▶ [Task statement]: Take the data below and extract the lines from the one with "Click the Join" to the one with "Click the 2025", inclusive, exactly as written.

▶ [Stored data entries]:
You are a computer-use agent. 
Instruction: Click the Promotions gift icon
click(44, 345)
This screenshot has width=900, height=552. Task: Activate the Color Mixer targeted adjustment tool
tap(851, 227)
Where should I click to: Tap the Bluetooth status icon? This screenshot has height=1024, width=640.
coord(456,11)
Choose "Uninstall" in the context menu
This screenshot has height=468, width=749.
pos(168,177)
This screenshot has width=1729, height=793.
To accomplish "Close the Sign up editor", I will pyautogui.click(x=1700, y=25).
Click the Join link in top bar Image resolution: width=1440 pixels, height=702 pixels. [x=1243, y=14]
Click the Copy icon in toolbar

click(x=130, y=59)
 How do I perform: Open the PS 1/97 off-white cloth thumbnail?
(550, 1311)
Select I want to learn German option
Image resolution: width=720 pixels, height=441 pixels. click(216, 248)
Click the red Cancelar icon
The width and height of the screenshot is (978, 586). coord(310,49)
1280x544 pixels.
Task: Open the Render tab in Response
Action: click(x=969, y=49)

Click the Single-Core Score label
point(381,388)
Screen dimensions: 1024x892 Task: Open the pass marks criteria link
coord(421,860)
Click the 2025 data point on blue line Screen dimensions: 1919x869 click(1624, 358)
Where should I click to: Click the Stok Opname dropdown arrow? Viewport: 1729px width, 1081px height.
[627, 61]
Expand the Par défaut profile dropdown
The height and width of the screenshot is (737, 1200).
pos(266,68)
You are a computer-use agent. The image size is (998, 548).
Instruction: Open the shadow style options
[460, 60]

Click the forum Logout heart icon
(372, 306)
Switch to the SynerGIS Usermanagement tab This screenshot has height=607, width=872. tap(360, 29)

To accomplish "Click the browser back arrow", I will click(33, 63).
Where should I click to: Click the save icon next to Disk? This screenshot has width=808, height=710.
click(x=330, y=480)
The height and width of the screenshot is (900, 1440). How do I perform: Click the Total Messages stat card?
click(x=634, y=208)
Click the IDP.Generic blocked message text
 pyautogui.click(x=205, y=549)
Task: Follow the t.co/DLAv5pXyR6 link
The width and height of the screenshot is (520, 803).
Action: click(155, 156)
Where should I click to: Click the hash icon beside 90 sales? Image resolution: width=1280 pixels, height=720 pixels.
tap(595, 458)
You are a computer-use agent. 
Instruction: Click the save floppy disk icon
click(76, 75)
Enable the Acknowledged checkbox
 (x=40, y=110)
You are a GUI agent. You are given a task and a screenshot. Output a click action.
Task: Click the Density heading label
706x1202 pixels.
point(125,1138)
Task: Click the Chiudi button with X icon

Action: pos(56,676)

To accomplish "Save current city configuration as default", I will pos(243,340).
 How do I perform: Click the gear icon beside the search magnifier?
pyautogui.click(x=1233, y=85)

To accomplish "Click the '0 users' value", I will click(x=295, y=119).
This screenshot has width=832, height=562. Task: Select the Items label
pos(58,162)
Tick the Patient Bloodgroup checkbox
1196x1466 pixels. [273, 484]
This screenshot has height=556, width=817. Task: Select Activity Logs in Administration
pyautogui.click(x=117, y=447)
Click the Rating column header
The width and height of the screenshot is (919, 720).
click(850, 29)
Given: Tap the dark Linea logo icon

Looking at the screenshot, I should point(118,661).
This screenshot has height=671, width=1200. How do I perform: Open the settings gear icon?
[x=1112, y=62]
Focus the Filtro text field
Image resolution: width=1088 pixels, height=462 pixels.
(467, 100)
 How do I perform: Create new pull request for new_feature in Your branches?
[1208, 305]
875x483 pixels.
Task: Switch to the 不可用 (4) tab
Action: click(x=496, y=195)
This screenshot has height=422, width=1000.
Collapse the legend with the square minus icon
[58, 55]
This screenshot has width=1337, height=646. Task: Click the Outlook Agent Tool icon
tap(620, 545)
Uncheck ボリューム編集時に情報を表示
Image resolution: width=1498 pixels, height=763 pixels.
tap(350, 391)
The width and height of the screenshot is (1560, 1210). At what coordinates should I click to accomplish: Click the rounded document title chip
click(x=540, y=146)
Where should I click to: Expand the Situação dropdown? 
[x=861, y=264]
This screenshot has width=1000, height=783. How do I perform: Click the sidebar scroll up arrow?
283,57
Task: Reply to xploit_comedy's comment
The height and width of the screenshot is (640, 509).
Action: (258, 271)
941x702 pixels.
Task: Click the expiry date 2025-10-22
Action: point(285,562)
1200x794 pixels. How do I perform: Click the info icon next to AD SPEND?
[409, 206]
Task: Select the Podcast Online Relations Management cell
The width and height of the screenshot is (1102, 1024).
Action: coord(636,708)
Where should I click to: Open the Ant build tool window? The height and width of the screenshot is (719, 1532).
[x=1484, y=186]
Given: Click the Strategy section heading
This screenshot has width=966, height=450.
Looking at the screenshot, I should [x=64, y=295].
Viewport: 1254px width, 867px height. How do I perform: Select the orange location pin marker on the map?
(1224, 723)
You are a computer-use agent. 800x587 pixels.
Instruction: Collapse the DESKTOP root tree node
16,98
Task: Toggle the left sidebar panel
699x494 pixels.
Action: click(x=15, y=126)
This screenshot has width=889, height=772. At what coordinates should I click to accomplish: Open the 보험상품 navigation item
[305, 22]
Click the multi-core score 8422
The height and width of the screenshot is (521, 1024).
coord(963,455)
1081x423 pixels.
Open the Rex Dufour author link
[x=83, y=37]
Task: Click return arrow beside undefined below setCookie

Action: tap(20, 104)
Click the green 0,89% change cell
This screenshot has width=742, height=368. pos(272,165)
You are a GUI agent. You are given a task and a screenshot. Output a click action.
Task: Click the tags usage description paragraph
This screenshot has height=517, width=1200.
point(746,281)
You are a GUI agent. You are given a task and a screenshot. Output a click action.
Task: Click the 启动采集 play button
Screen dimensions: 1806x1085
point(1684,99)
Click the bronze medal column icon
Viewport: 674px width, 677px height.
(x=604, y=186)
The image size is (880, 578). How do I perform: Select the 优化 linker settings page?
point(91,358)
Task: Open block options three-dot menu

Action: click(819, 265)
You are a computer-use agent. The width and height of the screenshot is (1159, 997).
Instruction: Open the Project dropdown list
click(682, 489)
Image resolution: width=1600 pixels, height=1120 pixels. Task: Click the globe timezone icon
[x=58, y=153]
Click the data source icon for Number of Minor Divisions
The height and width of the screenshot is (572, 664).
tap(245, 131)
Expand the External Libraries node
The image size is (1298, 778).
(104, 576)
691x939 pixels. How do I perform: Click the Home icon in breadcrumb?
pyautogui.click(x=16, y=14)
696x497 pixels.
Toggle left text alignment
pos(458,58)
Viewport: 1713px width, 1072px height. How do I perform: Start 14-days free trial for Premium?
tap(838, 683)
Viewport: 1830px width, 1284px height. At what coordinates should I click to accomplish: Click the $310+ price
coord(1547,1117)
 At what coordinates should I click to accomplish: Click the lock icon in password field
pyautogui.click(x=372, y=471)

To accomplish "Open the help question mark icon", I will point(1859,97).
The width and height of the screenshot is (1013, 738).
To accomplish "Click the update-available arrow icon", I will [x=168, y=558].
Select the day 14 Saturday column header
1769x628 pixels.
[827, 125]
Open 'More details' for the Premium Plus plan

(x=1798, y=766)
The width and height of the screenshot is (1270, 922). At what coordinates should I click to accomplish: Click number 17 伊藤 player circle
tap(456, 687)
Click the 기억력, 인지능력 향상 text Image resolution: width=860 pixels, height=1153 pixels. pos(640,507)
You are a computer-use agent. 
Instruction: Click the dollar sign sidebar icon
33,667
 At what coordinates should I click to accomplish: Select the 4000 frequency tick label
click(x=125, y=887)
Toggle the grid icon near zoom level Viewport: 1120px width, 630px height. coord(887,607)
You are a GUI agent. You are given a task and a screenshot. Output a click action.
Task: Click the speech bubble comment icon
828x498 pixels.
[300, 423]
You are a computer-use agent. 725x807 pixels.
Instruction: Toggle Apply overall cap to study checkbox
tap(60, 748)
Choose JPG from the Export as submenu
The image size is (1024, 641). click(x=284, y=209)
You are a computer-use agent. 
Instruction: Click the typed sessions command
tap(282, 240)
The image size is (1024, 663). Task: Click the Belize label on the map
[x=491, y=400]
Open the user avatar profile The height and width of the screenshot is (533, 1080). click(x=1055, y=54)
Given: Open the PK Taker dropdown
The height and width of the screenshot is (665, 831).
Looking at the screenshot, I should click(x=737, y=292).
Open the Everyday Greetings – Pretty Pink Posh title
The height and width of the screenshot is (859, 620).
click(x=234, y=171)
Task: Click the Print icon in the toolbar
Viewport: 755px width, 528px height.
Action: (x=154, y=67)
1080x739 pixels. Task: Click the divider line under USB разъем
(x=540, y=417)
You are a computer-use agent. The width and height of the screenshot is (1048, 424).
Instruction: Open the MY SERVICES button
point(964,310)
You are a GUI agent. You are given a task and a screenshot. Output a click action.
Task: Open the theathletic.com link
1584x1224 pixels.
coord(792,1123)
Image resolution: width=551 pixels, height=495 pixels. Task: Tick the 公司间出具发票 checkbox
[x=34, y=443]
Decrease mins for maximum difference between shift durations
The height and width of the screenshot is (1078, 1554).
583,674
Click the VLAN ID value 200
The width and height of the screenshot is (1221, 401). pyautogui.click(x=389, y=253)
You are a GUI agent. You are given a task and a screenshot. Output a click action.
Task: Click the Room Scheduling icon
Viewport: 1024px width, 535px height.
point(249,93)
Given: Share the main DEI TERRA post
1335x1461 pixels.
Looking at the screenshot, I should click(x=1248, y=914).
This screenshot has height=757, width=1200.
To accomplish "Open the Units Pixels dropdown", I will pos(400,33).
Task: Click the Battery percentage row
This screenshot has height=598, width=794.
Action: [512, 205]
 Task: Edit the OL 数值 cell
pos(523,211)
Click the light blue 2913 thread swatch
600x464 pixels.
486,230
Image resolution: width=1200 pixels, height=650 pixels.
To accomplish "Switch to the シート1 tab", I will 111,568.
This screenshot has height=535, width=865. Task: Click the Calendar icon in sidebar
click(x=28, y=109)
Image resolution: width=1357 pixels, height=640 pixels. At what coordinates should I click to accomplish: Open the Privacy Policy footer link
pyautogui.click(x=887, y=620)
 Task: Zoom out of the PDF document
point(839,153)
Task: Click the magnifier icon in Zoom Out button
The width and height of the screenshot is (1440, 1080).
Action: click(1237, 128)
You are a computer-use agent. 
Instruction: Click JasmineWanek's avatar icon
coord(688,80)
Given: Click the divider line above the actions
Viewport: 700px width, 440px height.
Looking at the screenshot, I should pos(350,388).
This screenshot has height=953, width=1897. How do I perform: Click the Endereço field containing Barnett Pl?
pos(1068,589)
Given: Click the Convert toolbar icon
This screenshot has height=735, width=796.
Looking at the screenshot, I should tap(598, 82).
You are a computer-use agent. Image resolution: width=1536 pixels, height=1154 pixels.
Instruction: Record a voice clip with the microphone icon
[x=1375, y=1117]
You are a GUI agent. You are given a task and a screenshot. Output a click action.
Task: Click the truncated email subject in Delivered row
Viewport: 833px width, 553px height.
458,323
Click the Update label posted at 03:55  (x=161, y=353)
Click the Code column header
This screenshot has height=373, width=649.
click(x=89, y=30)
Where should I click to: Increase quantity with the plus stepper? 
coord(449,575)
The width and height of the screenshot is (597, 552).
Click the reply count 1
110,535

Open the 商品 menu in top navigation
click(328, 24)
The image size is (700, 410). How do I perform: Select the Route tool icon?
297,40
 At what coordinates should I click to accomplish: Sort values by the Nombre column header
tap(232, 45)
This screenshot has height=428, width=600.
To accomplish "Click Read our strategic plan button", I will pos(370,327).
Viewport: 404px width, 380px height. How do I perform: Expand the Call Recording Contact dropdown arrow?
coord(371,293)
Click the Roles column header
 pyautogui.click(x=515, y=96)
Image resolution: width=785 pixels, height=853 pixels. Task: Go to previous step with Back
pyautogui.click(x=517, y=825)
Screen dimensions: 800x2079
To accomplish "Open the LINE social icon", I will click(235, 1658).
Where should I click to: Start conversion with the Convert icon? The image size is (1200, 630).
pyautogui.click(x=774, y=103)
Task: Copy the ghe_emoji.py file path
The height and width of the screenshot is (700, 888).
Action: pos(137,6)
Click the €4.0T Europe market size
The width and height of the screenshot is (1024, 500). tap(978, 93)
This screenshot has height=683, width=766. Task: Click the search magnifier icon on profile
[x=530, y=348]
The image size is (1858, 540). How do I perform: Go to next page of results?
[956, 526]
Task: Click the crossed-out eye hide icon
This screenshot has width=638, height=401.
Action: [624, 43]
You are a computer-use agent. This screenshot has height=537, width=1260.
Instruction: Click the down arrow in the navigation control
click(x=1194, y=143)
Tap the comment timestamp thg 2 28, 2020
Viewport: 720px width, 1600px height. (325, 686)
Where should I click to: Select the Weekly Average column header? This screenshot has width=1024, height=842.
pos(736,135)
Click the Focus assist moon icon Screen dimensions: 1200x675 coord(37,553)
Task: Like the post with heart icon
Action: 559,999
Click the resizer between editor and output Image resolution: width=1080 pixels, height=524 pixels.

▶ [Answer to this task]:
Click the Join link in top bar Image resolution: width=1440 pixels, height=702 pixels. [x=1243, y=14]
Click the Copy icon in toolbar

click(x=130, y=59)
 How do I perform: Open the PS 1/97 off-white cloth thumbnail?
(550, 1311)
Select I want to learn German option
Image resolution: width=720 pixels, height=441 pixels. click(216, 248)
Click the red Cancelar icon
The width and height of the screenshot is (978, 586). coord(310,49)
1280x544 pixels.
Task: Open the Render tab in Response
Action: click(x=969, y=49)

Click the Single-Core Score label
point(381,388)
Screen dimensions: 1024x892 Task: Open the pass marks criteria link
coord(421,860)
Click the 2025 data point on blue line Screen dimensions: 1919x869 click(1624, 358)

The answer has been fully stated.